**Supplied information**
┄┄┄┄┄┄
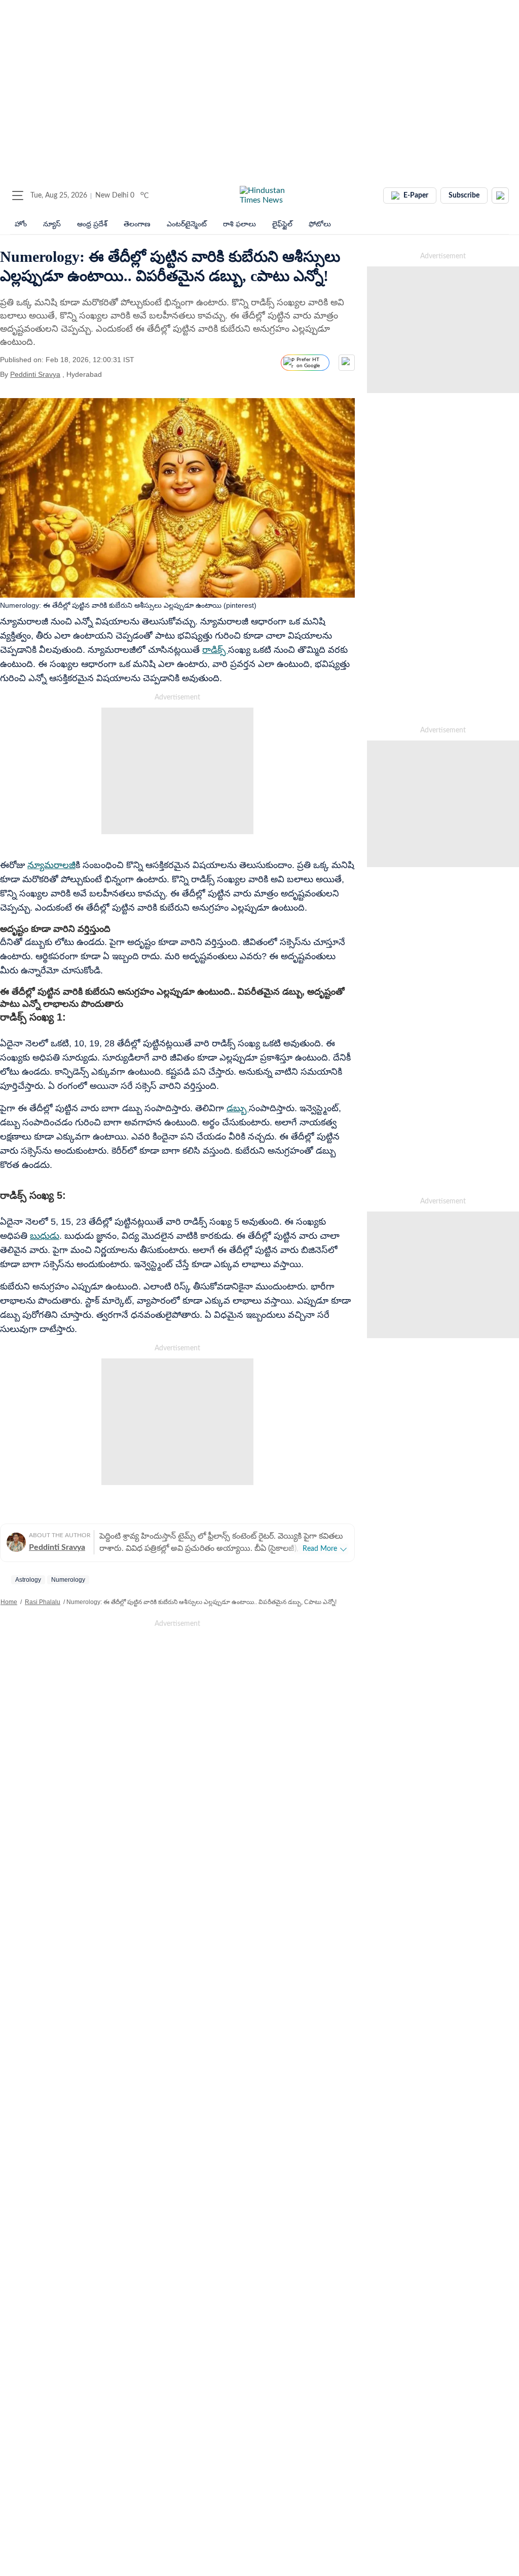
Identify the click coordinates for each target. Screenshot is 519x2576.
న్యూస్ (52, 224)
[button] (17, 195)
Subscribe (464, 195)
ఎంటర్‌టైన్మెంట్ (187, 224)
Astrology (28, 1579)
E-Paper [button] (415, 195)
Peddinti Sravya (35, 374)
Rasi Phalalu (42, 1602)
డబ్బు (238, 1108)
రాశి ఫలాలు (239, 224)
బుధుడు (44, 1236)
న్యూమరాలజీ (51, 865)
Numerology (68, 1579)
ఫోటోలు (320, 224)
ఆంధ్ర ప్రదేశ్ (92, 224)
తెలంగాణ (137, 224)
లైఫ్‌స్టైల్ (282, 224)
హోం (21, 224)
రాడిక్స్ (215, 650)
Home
┄┄┄┄┄┄
**Task requirements**
Return each record as written, minus its images.

**Reply to the task**
Identify the click coordinates for each target. Screenshot is 519x2576.
న్యూస్ (52, 224)
[button] (17, 195)
Subscribe (464, 195)
ఎంటర్‌టైన్మెంట్ (187, 224)
Astrology (28, 1579)
E-Paper [button] (415, 195)
Peddinti Sravya (35, 374)
Rasi Phalalu (42, 1602)
డబ్బు (238, 1108)
రాశి ఫలాలు (239, 224)
బుధుడు (44, 1236)
న్యూమరాలజీ (51, 865)
Numerology (68, 1579)
ఫోటోలు (320, 224)
ఆంధ్ర ప్రదేశ్ (92, 224)
తెలంగాణ (137, 224)
లైఫ్‌స్టైల్ (282, 224)
హోం (21, 224)
రాడిక్స్ (215, 650)
Home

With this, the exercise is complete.